A Reliable Wife is a historical mystery/suspense. I checked it out from the library.
Review:
Ralph Truitt places an ad for a "reliable wife" in a Chicago paper, hoping to finally have someone around who could ease his loneliness. He expects Catherine Land to be a plain woman. Instead, she turns out to be beautiful, and very much not the person in the picture she sent. He knows she's hiding something, but he doesn't feel like he can send her away when it's so cold out (his home is in an isolated area in Wisconsin). When he injures himself and she helps care for him, he decides that he'll allow her to stay and be his wife, even if she wasn't the woman he expected and likely has ulterior motives.
Catherine does, in fact, have ulterior motives. She has brought a bottle of arsenic with her and, after her marriage to Ralph, intends to slowly kill him and inherit everything he has. Except she starts to actually like Ralph, and suddenly it becomes difficult to hold onto her original plan. All she has to do is ask for something and he gives it to her - is it really necessary to kill him?
Ralph has his own plans. He wants Catherine to help him convince his now-adult son to come back home. However, that won't be easy to manage, nor will it necessarily be the best thing for Ralph and his dreams of a family.
This was not for me, at all. Some books leave you with warm and hopeful feelings about humanity. This book does the opposite. There's despair, madness, loneliness, and people being just plain awful to each other. It all feeds on itself and produces more awfulness until there's nothing left. Any feelings of peace or happiness are momentary at best, and rooted in lies.
I probably should have DNFed this book early on, when Ralph annoyed me with his constant obsessive thoughts about sex - the sex everyone besides him must be having. It's amazing the guy was so good at business, considering every stray thought of his seemed to be about sex.
Granted, he had a horrible childhood, with a mother who literally stabbed him with a needle to show him what Hell is like. She also made him think that sex was something only a filthy, awful, and corrupt person would enjoy, so when he started getting interested in girls, he figured he was corrupt and awful too. When he finally fell in love with someone and tried to have a happy life with her, she cheated on him. Everyone else in his awful, remote little town also had miserable lives, so he grew old thinking that "miserable" was the way things would be for him forever. Adding Catherine to his life was supposed to at least help him be less lonely.

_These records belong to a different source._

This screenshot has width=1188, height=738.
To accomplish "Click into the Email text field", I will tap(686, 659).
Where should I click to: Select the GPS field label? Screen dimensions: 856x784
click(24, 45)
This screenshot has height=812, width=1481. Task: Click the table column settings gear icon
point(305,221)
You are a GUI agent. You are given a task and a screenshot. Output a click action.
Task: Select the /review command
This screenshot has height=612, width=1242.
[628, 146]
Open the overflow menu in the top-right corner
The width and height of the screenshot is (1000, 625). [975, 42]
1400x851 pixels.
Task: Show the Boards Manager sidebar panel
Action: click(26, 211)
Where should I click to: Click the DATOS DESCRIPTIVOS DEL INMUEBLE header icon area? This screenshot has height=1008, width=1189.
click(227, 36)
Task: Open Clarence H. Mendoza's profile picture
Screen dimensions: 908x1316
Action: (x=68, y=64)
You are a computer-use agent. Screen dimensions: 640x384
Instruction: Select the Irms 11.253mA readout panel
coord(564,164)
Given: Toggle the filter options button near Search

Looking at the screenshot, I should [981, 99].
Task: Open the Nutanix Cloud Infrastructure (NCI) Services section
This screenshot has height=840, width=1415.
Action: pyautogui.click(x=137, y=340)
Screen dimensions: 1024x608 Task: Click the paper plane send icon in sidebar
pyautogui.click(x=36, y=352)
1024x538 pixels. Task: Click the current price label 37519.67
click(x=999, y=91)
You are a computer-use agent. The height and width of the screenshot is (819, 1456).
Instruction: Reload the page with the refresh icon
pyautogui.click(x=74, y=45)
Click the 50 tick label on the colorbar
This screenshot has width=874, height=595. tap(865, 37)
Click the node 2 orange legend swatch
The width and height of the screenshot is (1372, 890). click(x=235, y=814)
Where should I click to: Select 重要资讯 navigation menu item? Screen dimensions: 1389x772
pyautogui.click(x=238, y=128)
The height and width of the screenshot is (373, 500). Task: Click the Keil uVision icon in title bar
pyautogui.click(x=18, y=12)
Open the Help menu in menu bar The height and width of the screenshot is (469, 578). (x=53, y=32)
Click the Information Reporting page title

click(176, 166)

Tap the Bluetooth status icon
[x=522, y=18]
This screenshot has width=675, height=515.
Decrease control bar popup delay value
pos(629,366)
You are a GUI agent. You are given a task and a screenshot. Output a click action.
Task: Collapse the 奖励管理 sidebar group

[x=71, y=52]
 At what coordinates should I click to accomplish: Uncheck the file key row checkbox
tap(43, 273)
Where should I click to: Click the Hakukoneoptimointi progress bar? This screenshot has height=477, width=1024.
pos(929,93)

I didn't like Ralph, although I occasionally felt sympathy for him. The same went for Catherine. They were two incredibly damaged and emotionally stunted people who, oddly enough, likely would have been perfect for each other if things had gone a bit differently. Unfortunately, like I said, pretty much everyone in this book was some degree of awful, and when they all ended up in the same house together, it was a recipe for disaster.
I finished this book, but I can't say that I'm happy I did. Reading it was like watching something rot. It was effectively done, but that's not necessarily a good thing.